The Trump administration’s draft contraception rule would not only allow employers to drop contraception coverage for religious reasons. It would also allow employers who have moral objections to do the same.
That gives rise to a puzzle. The lawsuits over the contraception mandate have focused on the Religious Freedom Restoration Act (RFRA), which requires the federal government to avoid placing burden on the exercise of religion. It’s RFRA that gives HHS the power to craft a religious exemption for contraception coverage.
RFRA, however, does not extend to moral objections without a basis religious exercise. As such, RFRA can’t supply authority for HHS to exempt employers with moral objections to the contraception mandate.
So where does the agency find that authority? HHS points to section 2713(a)(4) of the Public Health Service Act, which is codified here:
A group health plan and a health insurance issuer offering group or individual health insurance coverage shall, at a minimum provide coverage for and shall not impose any cost sharing requirements for ...
(4) with respect to women, such additional preventive care and screenings [beyond those rated “A” or “B”] as provided for in comprehensive guidelines supported by the Health Resources and Services Administration for purposes of this paragraph.
Does that look to you like it allows HHS to craft exemptions due to moral objections? Me neither.
The agency sees things differently. Employer and insurer obligations, HHS says, are confined to what’s “provided for in comprehensive guidelines,” and the statute doesn’t say what those guidelines should cover. “Unlike other provisions in section 2713, section 2713(a)(4) does not require that the guidelines be ‘evidence-based’ or ‘evidence-informed.’” As such, “to the extent the [guidelines] do not provide for or support the application of such coverage to exempt entities, the ACA does not require the coverage.”
In other words, HHS can exempt whoever it wants, for whatever evidence-free reason it wants. Just write the exemption into the guidelines.
I don’t think this is a reasonable interpretation of the statute. The guidelines are supposed to elucidate the “additional preventive care and screenings” that must be covered. That’s why Congress enlisted the help of the Health Resources and Services Administration. It’s a health agency, one that “work[s] to improve the health of needy people.” HRSA knows a lot about preventive services and screenings. HRSA isn’t equipped to decide when moral concerns are sufficiently grave as to require an exemption from a generally applicable law.
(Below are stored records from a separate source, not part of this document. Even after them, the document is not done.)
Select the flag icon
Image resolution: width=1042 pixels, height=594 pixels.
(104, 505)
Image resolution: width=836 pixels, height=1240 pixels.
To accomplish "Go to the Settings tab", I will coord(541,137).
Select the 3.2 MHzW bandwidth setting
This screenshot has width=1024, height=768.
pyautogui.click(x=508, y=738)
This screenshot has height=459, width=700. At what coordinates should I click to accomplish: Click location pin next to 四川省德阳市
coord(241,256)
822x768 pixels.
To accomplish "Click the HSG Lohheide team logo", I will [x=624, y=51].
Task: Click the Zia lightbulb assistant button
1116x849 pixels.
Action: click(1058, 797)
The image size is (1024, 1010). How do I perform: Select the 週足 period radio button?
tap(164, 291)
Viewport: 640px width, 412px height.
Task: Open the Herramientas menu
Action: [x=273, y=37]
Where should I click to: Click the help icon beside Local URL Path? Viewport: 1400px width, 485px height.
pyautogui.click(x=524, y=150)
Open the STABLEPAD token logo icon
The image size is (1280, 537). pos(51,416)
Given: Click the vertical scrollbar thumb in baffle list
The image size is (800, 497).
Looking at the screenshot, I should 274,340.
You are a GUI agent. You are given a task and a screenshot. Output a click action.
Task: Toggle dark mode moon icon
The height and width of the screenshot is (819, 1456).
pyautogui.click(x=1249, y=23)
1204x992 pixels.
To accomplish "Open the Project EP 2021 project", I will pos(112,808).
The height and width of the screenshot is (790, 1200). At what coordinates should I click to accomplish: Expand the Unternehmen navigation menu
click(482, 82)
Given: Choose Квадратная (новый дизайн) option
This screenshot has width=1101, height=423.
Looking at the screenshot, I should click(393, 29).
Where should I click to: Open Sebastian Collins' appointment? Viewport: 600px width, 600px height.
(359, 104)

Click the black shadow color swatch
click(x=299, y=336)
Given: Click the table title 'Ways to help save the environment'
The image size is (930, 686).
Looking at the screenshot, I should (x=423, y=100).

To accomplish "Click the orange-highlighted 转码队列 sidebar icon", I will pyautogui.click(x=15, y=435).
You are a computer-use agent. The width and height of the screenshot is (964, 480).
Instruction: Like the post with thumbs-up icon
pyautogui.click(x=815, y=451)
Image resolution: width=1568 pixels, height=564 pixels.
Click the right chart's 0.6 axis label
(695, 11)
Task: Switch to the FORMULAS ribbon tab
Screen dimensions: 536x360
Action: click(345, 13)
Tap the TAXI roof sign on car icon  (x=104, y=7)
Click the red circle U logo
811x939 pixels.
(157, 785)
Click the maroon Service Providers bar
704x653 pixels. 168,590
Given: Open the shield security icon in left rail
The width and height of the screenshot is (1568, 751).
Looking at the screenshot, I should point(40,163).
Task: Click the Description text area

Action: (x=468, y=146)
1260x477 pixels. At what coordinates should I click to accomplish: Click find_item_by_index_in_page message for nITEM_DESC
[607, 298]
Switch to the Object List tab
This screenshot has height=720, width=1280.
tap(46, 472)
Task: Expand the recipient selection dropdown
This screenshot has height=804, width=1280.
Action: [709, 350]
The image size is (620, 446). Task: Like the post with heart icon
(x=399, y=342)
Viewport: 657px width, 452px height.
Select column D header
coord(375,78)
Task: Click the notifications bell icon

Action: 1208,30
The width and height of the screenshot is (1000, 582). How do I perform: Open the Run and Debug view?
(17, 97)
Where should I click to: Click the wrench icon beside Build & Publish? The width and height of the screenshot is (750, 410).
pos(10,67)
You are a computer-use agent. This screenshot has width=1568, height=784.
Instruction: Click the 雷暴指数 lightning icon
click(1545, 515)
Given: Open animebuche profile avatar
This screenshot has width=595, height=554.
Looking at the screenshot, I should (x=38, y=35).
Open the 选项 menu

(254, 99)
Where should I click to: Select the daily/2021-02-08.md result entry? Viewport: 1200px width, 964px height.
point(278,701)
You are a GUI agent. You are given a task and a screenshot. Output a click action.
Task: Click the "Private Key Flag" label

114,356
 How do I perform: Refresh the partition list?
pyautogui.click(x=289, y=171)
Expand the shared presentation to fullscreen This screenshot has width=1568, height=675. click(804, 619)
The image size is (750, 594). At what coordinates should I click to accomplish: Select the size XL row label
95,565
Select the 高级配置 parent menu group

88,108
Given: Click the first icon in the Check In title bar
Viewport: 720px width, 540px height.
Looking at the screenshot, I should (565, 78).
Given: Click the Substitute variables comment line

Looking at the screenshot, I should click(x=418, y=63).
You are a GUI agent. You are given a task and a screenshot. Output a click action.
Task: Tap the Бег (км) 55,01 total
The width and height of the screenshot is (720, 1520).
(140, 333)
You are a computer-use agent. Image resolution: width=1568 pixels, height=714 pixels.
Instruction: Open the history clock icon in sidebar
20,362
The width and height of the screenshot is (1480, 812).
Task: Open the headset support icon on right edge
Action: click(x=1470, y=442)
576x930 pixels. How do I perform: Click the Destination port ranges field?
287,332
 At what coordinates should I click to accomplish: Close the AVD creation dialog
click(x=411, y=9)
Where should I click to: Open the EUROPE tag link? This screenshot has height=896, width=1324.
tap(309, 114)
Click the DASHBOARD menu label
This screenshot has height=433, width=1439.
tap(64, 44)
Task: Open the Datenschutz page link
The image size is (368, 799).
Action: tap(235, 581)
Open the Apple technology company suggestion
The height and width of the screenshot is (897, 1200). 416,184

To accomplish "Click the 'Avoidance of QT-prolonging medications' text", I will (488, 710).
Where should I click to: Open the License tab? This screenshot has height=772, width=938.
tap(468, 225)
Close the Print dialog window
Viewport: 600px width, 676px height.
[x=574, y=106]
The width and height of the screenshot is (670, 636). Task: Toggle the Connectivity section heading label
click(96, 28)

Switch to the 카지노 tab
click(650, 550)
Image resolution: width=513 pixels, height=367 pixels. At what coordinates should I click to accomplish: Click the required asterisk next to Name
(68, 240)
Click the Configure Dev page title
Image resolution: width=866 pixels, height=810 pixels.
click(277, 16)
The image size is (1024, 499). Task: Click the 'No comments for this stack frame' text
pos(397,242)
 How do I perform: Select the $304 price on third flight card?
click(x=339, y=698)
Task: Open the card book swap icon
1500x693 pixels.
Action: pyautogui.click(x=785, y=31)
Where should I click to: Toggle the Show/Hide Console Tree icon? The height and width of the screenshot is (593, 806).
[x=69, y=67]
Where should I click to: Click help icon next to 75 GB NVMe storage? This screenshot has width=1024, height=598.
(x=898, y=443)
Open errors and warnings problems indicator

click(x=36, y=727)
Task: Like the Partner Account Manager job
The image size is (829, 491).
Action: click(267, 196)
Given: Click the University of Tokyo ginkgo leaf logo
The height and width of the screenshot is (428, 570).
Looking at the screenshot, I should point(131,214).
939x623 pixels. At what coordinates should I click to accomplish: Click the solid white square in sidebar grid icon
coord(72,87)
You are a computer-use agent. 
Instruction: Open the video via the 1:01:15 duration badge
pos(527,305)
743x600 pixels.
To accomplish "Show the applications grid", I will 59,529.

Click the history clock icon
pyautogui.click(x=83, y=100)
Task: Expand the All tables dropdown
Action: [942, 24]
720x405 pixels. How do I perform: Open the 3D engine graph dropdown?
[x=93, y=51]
To sharpen the point, consider the following statute: “All cars must have seatbelts that meet certain specifications, including any additional specifications as provided for in guidelines drafted by the Seatbelt Safety Administration.” If the agency exempted red cars from its guidelines, that wouldn’t be an exercise of its delegated authority to write safety guidelines. It would be revising Congress’s judgment that “[a]ll cars”—red and blue and gray alike—must have safe seatbelts.
That’s what’s happening here. HHS isn’t specifying the services that employers and insurers are obliged to cover. It’s saying that everyone who objects on moral grounds—all those red cars—are exempted. That’s not a plausible interpretation of the statute. Fairly read, it allows HHS to say what gets covered, not who has to cover it.
Yes, it’s true that Congress didn’t prohibit the guidelines from including moral exemptions. But so what? As the D.C. Circuit has said, “the notion that an agency interpretation is permissible just because the statute in question does not expressly negate the existence of a claimed administrative power (i.e. when the statute is not written in ‘thou shalt not’ terms), is both flatly unfaithful to the principles of administrative law. . . and refuted by precedent.”
The right question, instead, is whether the statute can reasonably be read to have delegated to a health agency the freewheeling power to relieve entities of their responsibility to follow the law. And I just don’t see it.
Now, I don’t know how much of a practical difference the moral exemption will make. HHS thinks that “very few moral nonreligious objectors will adopt a view opposing coverage.” Maybe that’s right, maybe it’s not—HHS has no real way of knowing.
Either way, though, what sense does it make to push a weak legal theory that potentially imperils the whole rule? Once again, it looks like HHS is begging for a lawsuit.